[[ Data for this task, beginning ]]

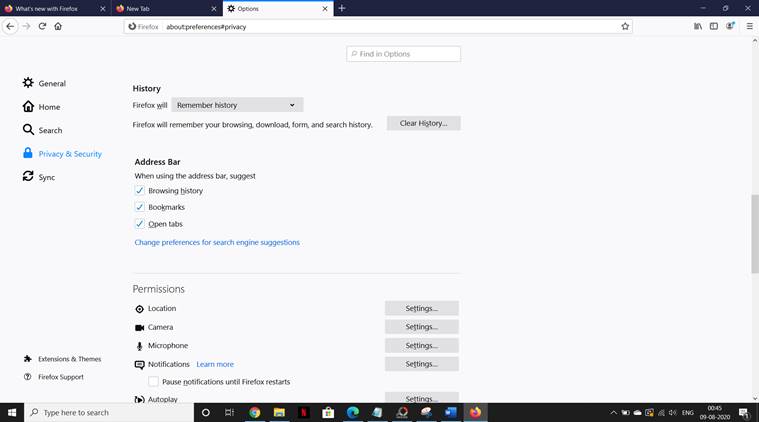Open Camera permission Settings
This screenshot has width=759, height=422.
coord(421,327)
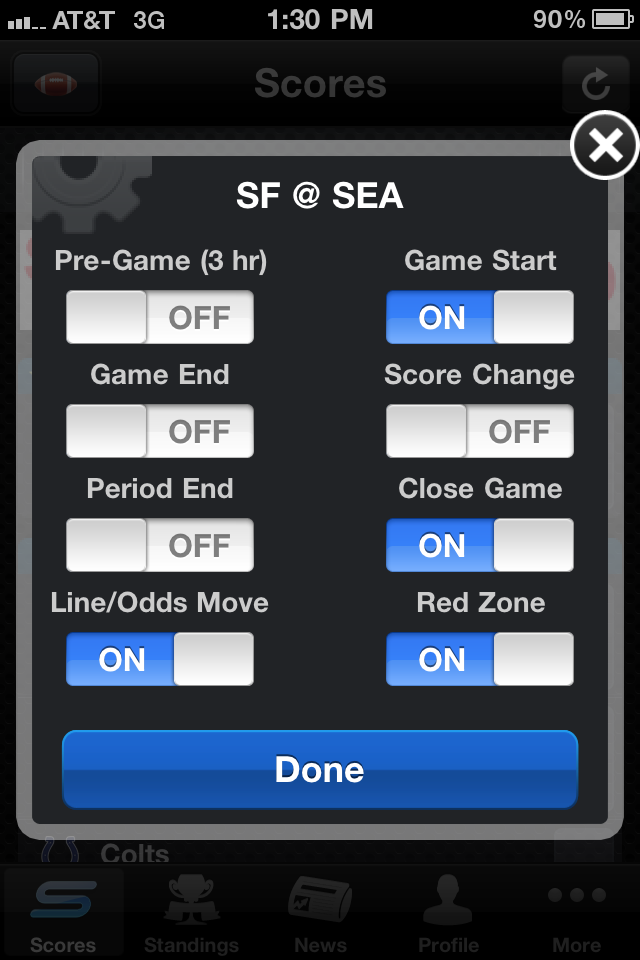This screenshot has height=960, width=640.
Task: Enable the Pre-Game (3 hr) alert
Action: click(x=160, y=318)
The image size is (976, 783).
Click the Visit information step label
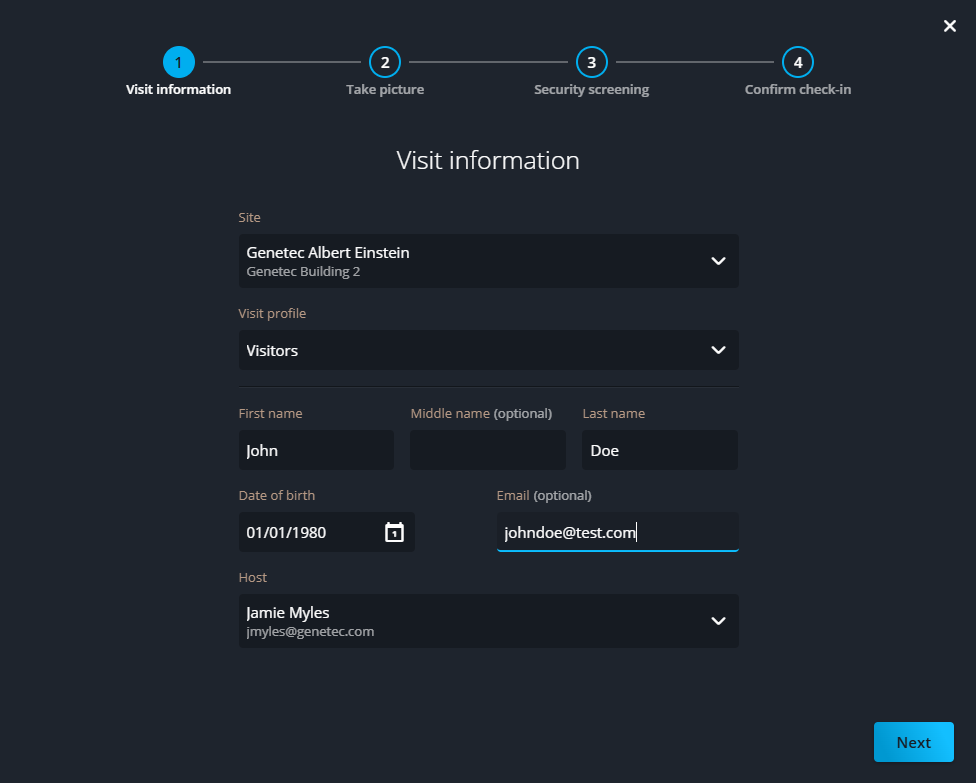pyautogui.click(x=179, y=89)
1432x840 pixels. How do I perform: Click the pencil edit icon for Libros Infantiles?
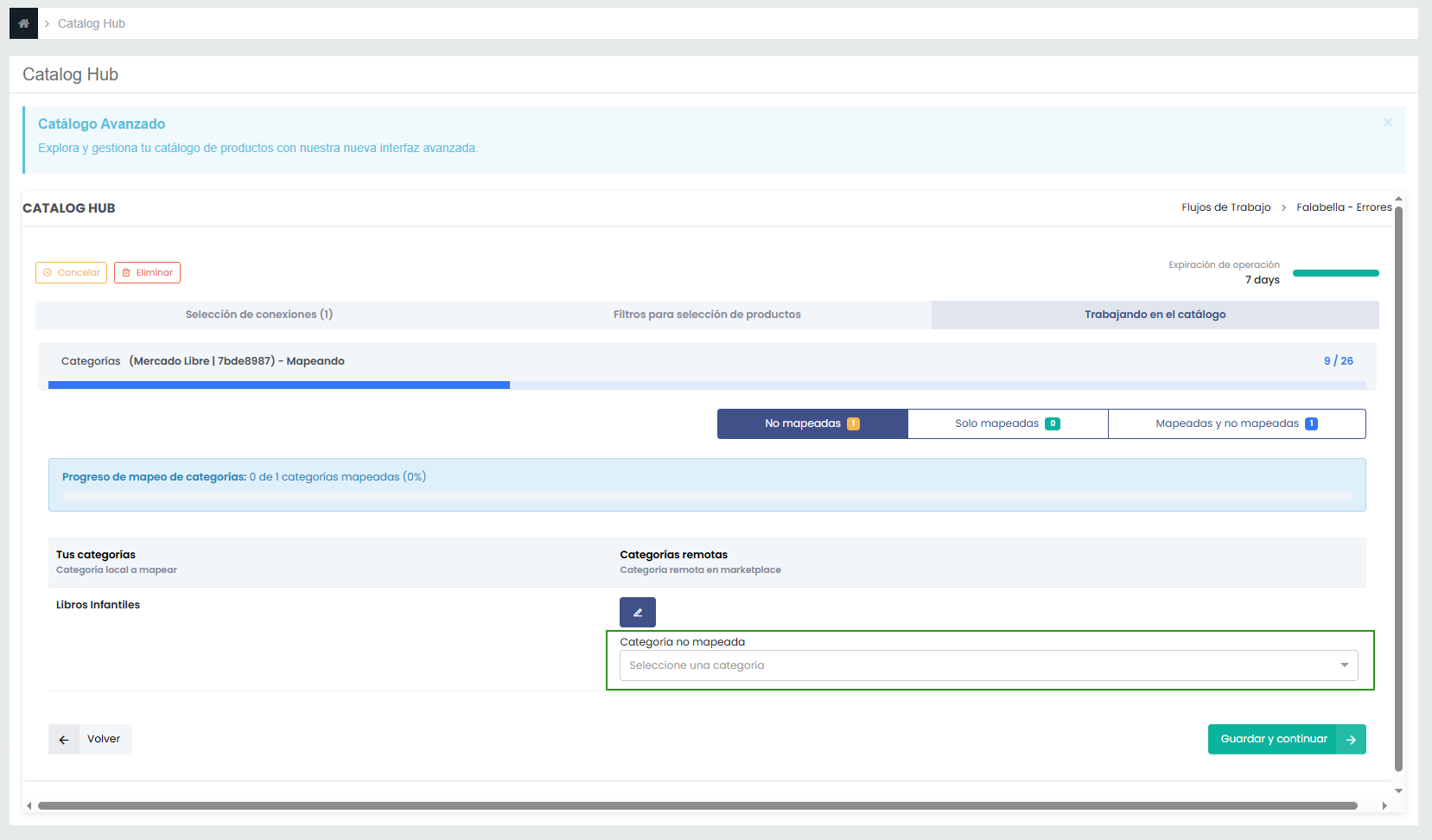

[[ Data for this task, end ]]

Only one thing is required here: an exact copy of the lines from the one bearing "The image size is (976, 783)." through the final line above, both included, with pictures left out.

▸ Exercise result:
The image size is (976, 783).
Click the Visit information step label
pyautogui.click(x=179, y=89)
1432x840 pixels. How do I perform: Click the pencil edit icon for Libros Infantiles?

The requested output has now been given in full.